Fri, 02/24/2017 - 06:00
by Cloggie Downunder (Thirroul): "There was around him an exhausted emptiness, an impenetrable void cloaked this most famously collegial man, as if he already lived in another place – forever unravelling and refurling a limitless dream or an unceasing nightmare, it was hard to know – from which he would never escape. He was a lighthouse whose light could not be relit"

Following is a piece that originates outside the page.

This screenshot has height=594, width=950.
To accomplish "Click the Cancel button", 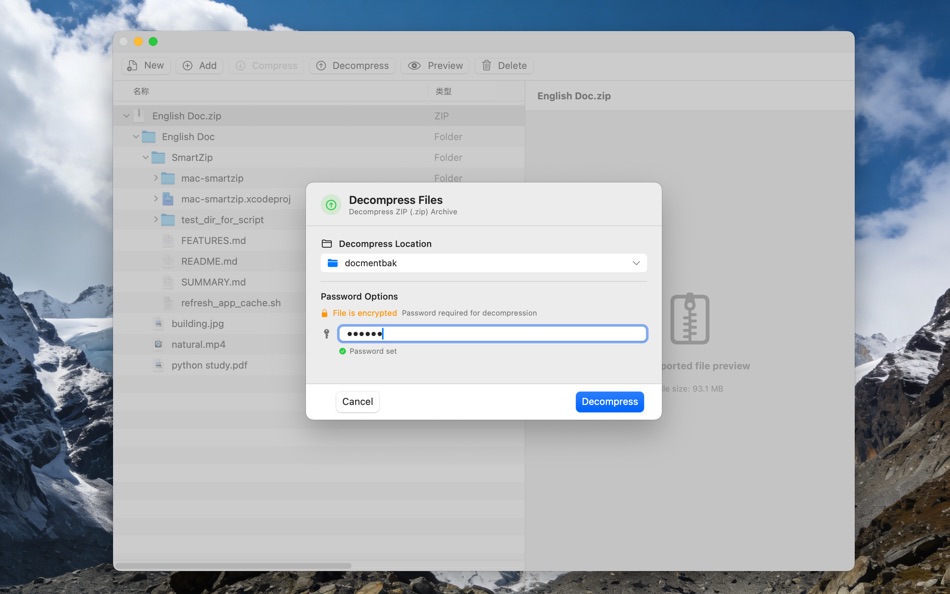I will pyautogui.click(x=357, y=401).
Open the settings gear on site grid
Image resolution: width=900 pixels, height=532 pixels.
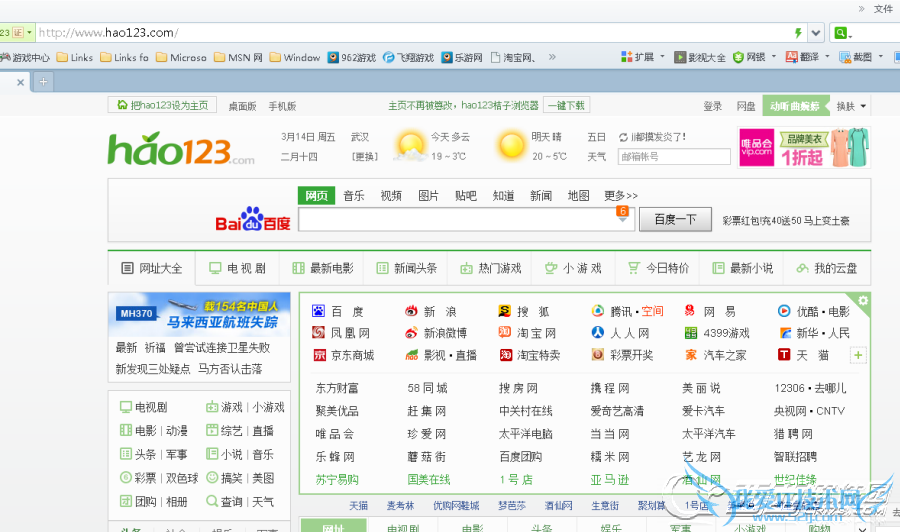pyautogui.click(x=863, y=300)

The Narrow Road to The Deep North is the sixth novel by award-winning Australian author, Richard Flanagan. Despite his humble beginnings in a remote Tasmanian village filled with "verandah-browed wooden cottages", Dorrigo Evans is clever enough to get scholarships for high school and university. He leaves the locale where he used to "smell the damp bark and drying leaves and watch clans of green and red musk lorikeets chortling far above. He would drink in the birdsong of the wrens and the honeyeaters, the whipcrack call of the jo-wittys…"

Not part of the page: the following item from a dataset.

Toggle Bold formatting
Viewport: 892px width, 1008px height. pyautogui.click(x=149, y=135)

By 1940, he is a promising young surgeon, engaged to Ella Lansbury, a girl from the right sort of family, when he joins the army. Stationed near Adelaide while awaiting dispatch overseas, Dorrigo's chance encounter with his Uncle Keith's young second wife, Any Mulvaney, results in a liaison he could neither have anticipated nor resisted.

A few years on, Dorrigo Evans is a Prisoner of War, in command of a thousand men charged with building the Burma Railway, where cruelty and death were unwelcome, but commonplace: "They had smoked to keep the dead out of their nostrils, they had joked to keep the dead from preying on their minds, they had eaten to remind themselves they were alive…"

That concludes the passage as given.